Alem's Hope

Prayer is powerful. Bringing hope to the hopeless, love to the unloved, and healing to the hurting; it also turns foreigners into friends and strangers into sisters. Let me introduce you to my friend and sister in Christ, Alem.


Henok describes Alem as “the most happy, although she is the least paid.” She knows the secret to happiness is not in a job or money. It’s in relationships; specifically her relationship with Jesus. Alem radiates the truth of Nehemiah 8:10, “the joy of the Lord is her strength.” This was not always her experience though. I sat with eyes fixed on my friend as she shared her powerful testimony.


After her husband died, she was lonely. As a single mom raising three children in the village of Korah, next to the local trash dump, life was unspeakably hard. Scavenging for food and items to sell was overwhelming most days. Somberly, she recalled “renting her 18 month-old daughter to a friend.” Upon further explanation, I learned the “cute factor” of her daughter increased the earning potential of her friend’s begging, providing Alem with a percentage of each day’s earnings.

During those days she wasn’t a big fan of Christianity. She wondered, “If God was real, why didn’t he help people living in such harsh and hopeless conditions? Why would he let her husband die leaving her to fend for herself? How was she supposed to provide for her children?” These unanswered questions left little question that if God was real, he did not care about her.

As she walked through the streets, she’d cover her ears if she heard Christians praying.  Throwing rocks on their roofs at night outwardly expressed her inward disgust at such foolishness. All she knew to help her pain was to get drunk.

Then, eight years ago, everything changed. Illness invaded her body and left her bedridden; paralyzed from the waist down. The local pastor heard about her plight and came knocking on her door. Unable to open the door, she called out for him to come in.

The pastor entered with a visiting American missionary friend named Kim. While they talked, Alem was assured that “God will be good to you and you will be fine.” She was very skeptical. The longer they talked the more she realized she had no faith of her own, but she began to hope. Kim and the pastor laid hands on her paralyzed limbs and began to pray. “They prayed and prayed,” she said, and then asked her to get up. Alem says she “couldn’t even think about doing such a thing,” but they kept encouraging her to believe that God was real and he answered prayers and would help her.

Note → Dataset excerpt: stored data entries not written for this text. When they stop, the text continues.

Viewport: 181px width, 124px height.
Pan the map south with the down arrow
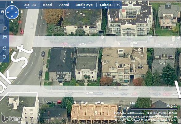coord(12,16)
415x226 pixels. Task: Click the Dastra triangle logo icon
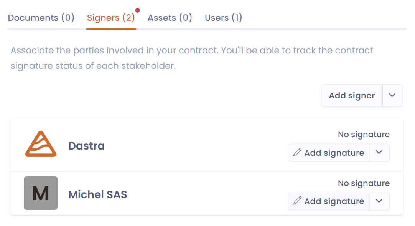point(41,144)
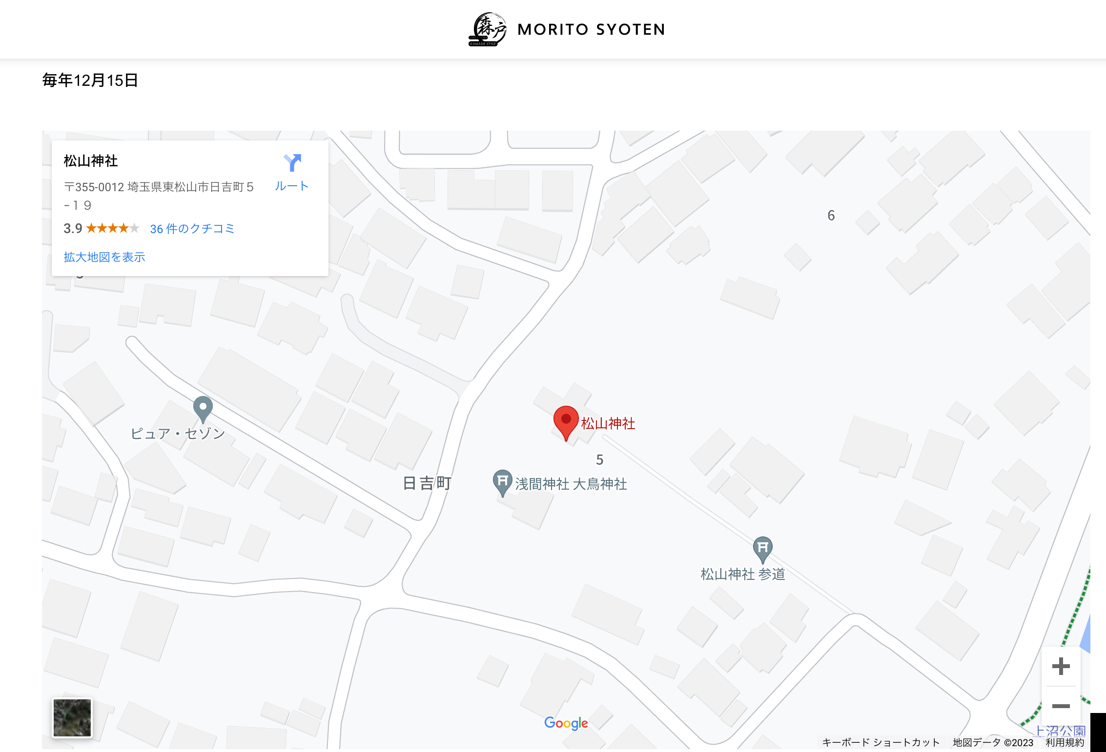Zoom in with the plus button
This screenshot has height=752, width=1106.
1061,666
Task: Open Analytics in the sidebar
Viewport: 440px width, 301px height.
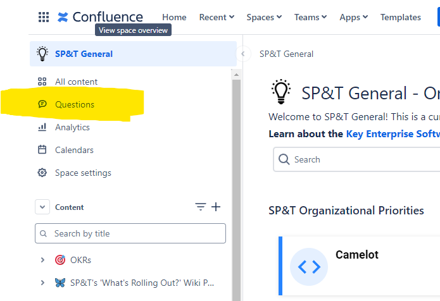Action: click(x=72, y=127)
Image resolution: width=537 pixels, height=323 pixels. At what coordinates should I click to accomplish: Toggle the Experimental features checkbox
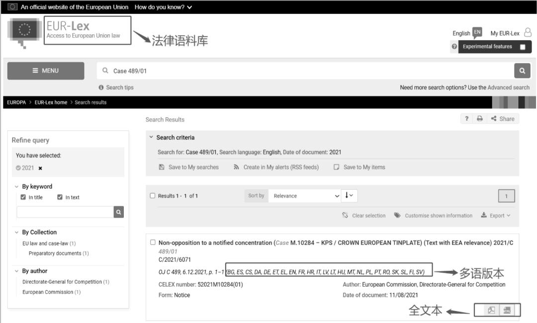pos(522,47)
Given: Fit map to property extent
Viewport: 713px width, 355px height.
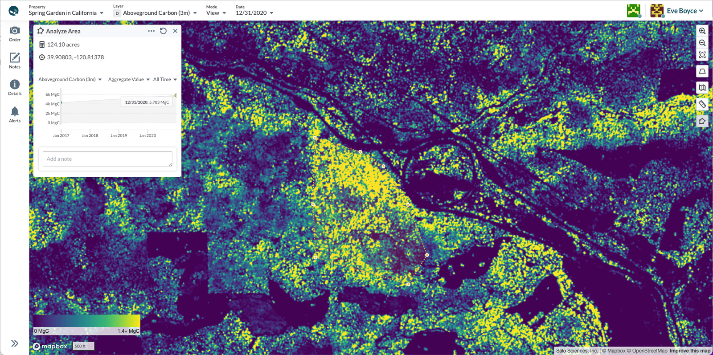Looking at the screenshot, I should pos(702,55).
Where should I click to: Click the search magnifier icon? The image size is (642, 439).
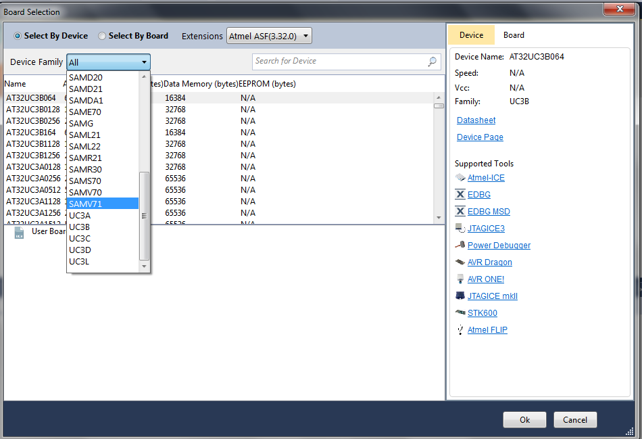(x=433, y=62)
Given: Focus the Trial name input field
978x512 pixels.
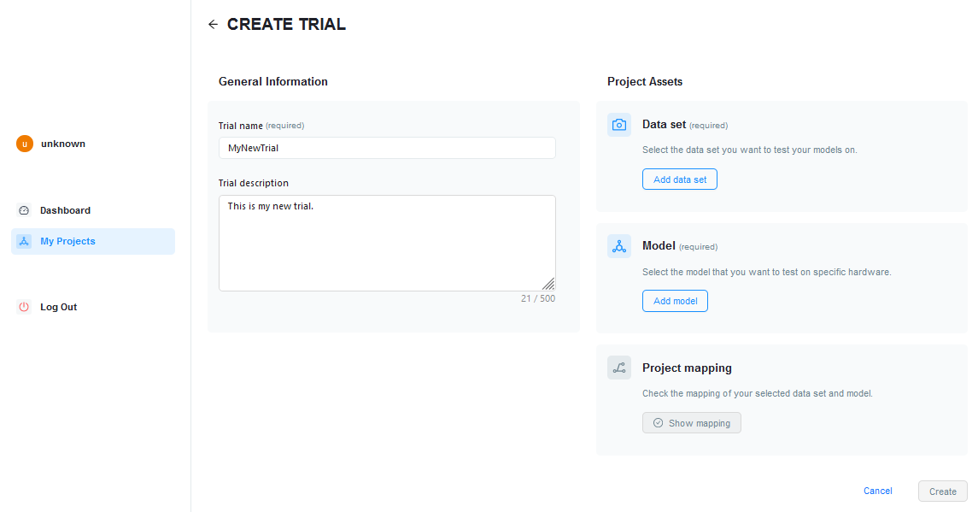Looking at the screenshot, I should [387, 148].
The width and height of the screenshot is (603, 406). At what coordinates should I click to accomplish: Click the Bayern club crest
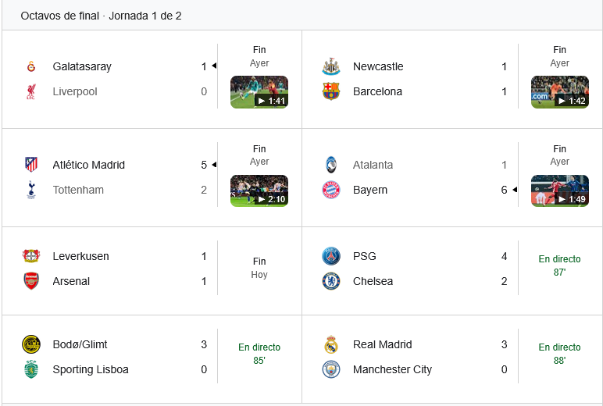coord(331,190)
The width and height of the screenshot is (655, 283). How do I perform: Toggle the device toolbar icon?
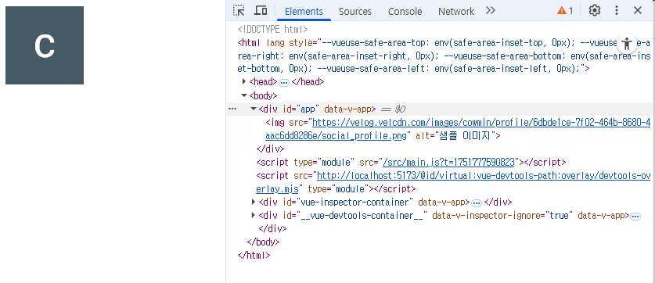click(x=261, y=11)
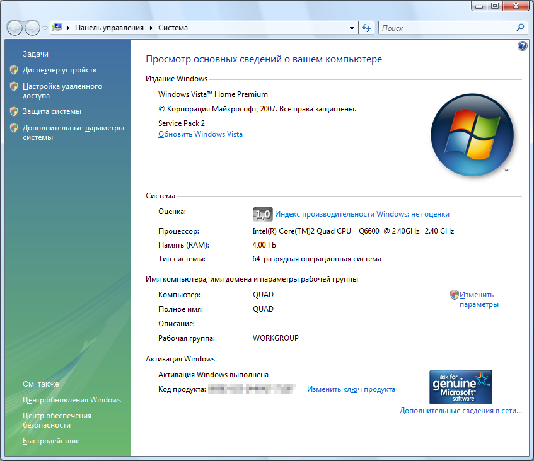The image size is (534, 461).
Task: Open the Обновить Windows Vista link
Action: pyautogui.click(x=200, y=134)
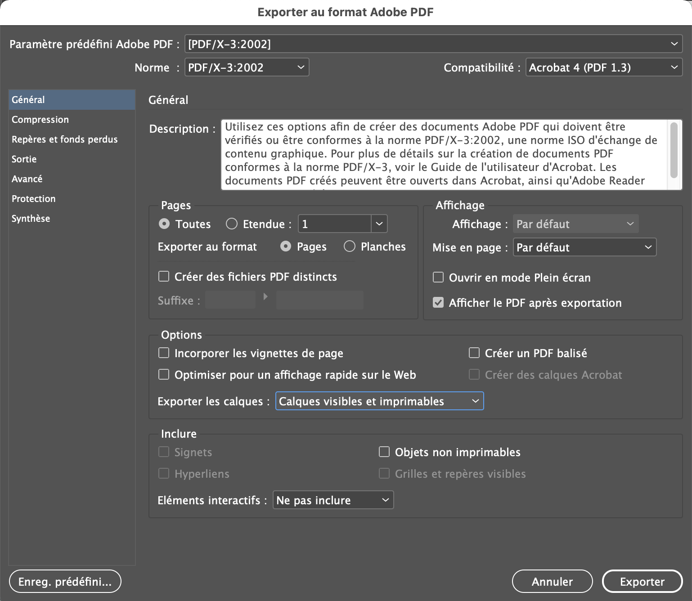This screenshot has width=692, height=601.
Task: Click the Exporter button
Action: pos(642,582)

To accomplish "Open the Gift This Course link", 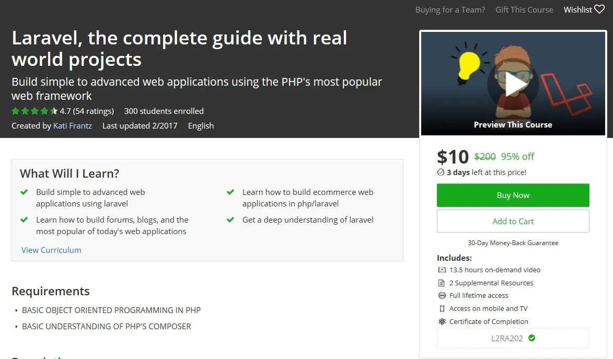I will pyautogui.click(x=524, y=9).
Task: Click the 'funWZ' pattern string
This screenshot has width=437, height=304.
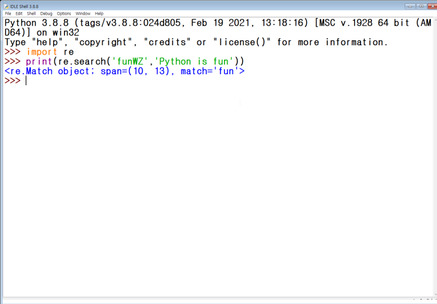Action: coord(130,62)
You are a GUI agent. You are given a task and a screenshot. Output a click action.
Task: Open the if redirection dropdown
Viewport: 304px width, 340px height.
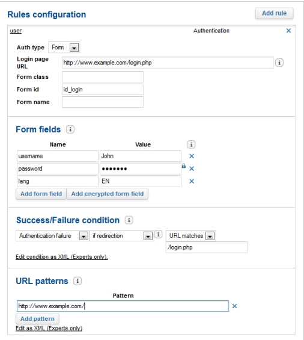[122, 236]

Neighbors heard the fervent praying on Alem’s behalf, and so did heaven. God began to answer, giving Alem courage to pull herself up and stand. She recalled, “My legs were shaking, my body was shaking. I felt like a child trying to learn how to walk,” as the pastor and Kim held out their hands for her to come to them.

Amazed at what was happening to her body and in her heart, Alem was transformed that day by the power and love of God. Not only was she physically healed, but she was spiritually set free as well. Alem surrendered her heart to the Lord and found salvation.

God planned that day for me to be saved. God can do anything. He can even turn stones into bread. There is a song that asks ‘How can there be water in the wilderness?’ I know how. God can provide. He can do it, because he did it for me and I am so happy.”

Alem’s story reminds me of a story recorded in the Gospels. Friends of a paralyzed man believed Jesus had the power to heal. Great crowds prevented anyone from entering the house where Jesus was teaching.  In desperation, they cut a hole in the roof to lower their friend down on his mat and laid him at the feet of Jesus. Seeing their faith, the Lord forgave his sin and healed the paralyzed man.

When God looks at our faith, what does he see? Are we bringing our friends to him in prayer, asking for healing or salvation? Are we standing in the gap for others, especially if they seem to be in impossible situations like Alem was? It makes me think about Jesus’ words to his disciples found in Matthew 19:26:  Looking at them he said, “With man this is impossible, but with God all things are possible.”

Several years ago, I would never have dreamed it would be possible for me, a fifty-something kindergarten teacher from the Midwest to travel to Ethiopia. Financial constraints, health challenges, and fear of the unknown kept me on the praying end of mission trips. Then God called me to go, provided for my every need, and gave me the opportunity to meet Alem.


Our visit was short, with just enough time to share some words of encouragement and pray together. The time we shared knit our hearts closer in love. The Lord has brought her to mind numerous times throughout the year between visits.

Alem’s joy is contagious and her courage is inspiring. Alem has fueled my faith with her story this year.


Gathering the women for a picture together before I left, I was honored when they asked me to be in it. I stooped down to kneel in front of them. Then, to my surprise, I felt Alem grab my shoulders and pull me up close beside her. She wrapped my arms around hers. The picture says it all.

The bond we formed through shared experiences and prayer during my visit brought us closer together than I could have ever thought possible. Five years ago we were strangers and foreigners, now we are sisters and friends.

What are you hoping God can make possible through prayer?